▸ **Task prompt**
Among the entries below, extract exactly the lines that run from the one with "[Пошук] (499, 12)" through the one with "Φόρμα (59, 132)", both ends included.

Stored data
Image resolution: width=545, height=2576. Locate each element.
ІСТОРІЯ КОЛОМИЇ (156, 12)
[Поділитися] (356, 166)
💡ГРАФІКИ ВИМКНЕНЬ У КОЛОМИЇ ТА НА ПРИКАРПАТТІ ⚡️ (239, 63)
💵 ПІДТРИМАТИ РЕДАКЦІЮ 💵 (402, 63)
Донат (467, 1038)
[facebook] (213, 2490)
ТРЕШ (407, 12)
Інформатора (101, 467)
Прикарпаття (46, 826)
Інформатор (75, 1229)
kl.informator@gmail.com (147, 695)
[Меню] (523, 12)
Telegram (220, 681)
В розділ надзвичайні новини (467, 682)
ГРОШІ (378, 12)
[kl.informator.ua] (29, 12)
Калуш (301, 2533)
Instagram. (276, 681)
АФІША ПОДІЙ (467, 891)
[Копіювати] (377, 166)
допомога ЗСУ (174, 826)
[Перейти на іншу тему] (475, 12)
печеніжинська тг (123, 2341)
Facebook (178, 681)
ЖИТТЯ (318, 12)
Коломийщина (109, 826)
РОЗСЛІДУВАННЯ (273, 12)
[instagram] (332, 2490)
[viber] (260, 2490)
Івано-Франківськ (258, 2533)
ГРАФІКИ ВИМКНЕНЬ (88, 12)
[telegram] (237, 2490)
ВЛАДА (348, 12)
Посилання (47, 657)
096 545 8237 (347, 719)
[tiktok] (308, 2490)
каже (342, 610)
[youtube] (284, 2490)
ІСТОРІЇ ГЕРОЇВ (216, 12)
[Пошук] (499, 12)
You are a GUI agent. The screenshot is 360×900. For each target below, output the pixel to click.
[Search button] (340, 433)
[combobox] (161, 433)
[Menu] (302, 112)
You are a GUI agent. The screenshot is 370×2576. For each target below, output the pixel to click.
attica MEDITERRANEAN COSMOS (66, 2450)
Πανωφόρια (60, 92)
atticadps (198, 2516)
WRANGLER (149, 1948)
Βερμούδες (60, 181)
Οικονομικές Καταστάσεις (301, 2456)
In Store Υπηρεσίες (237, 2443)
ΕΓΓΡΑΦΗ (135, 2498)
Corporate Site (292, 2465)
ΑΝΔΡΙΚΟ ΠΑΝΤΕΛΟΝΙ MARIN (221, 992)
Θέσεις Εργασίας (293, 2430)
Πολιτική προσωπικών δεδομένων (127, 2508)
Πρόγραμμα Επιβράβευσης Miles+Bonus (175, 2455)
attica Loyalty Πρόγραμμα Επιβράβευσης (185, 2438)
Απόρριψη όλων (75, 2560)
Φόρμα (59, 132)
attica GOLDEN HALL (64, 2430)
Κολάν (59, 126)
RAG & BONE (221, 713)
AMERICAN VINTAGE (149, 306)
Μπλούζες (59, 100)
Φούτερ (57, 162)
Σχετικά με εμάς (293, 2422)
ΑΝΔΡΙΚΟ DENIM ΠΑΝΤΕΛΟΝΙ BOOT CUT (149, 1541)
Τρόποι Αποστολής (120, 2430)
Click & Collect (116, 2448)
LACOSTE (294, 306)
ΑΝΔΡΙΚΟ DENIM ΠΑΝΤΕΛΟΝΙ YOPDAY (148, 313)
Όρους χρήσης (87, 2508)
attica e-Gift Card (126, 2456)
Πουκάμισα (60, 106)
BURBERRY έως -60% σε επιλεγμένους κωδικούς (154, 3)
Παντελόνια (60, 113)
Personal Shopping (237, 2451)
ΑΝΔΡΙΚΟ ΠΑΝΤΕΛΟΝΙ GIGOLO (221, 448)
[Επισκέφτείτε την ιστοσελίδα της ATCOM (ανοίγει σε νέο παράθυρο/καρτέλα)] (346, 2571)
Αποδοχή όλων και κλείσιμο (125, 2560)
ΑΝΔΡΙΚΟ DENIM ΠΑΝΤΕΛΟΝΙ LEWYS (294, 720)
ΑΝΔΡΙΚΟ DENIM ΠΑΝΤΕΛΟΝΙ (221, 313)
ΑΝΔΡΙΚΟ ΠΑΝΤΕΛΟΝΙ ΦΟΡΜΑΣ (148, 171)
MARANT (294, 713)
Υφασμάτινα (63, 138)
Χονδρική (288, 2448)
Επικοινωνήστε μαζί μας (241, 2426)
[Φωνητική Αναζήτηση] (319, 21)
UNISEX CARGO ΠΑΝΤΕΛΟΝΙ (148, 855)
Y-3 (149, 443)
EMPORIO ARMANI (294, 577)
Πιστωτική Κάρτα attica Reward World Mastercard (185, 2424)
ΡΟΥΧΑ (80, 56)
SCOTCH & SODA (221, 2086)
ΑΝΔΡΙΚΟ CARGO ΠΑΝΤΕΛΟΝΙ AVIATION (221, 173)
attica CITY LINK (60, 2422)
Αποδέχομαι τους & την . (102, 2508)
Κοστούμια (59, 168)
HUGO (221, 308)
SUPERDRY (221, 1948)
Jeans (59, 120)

▸ **Solution to this problem**
[Пошук] (499, 12)
You are a GUI agent. The screenshot is 360×900. For each target below, output the pixel to click.
[Search button] (340, 433)
[combobox] (161, 433)
[Menu] (302, 112)
You are a GUI agent. The screenshot is 370×2576. For each target below, output the pixel to click.
attica MEDITERRANEAN COSMOS (66, 2450)
Πανωφόρια (60, 92)
atticadps (198, 2516)
WRANGLER (149, 1948)
Βερμούδες (60, 181)
Οικονομικές Καταστάσεις (301, 2456)
In Store Υπηρεσίες (237, 2443)
ΕΓΓΡΑΦΗ (135, 2498)
Corporate Site (292, 2465)
ΑΝΔΡΙΚΟ ΠΑΝΤΕΛΟΝΙ MARIN (221, 992)
Θέσεις Εργασίας (293, 2430)
Πολιτική προσωπικών δεδομένων (127, 2508)
Πρόγραμμα Επιβράβευσης Miles+Bonus (175, 2455)
attica Loyalty Πρόγραμμα Επιβράβευσης (185, 2438)
Απόρριψη όλων (75, 2560)
Φόρμα (59, 132)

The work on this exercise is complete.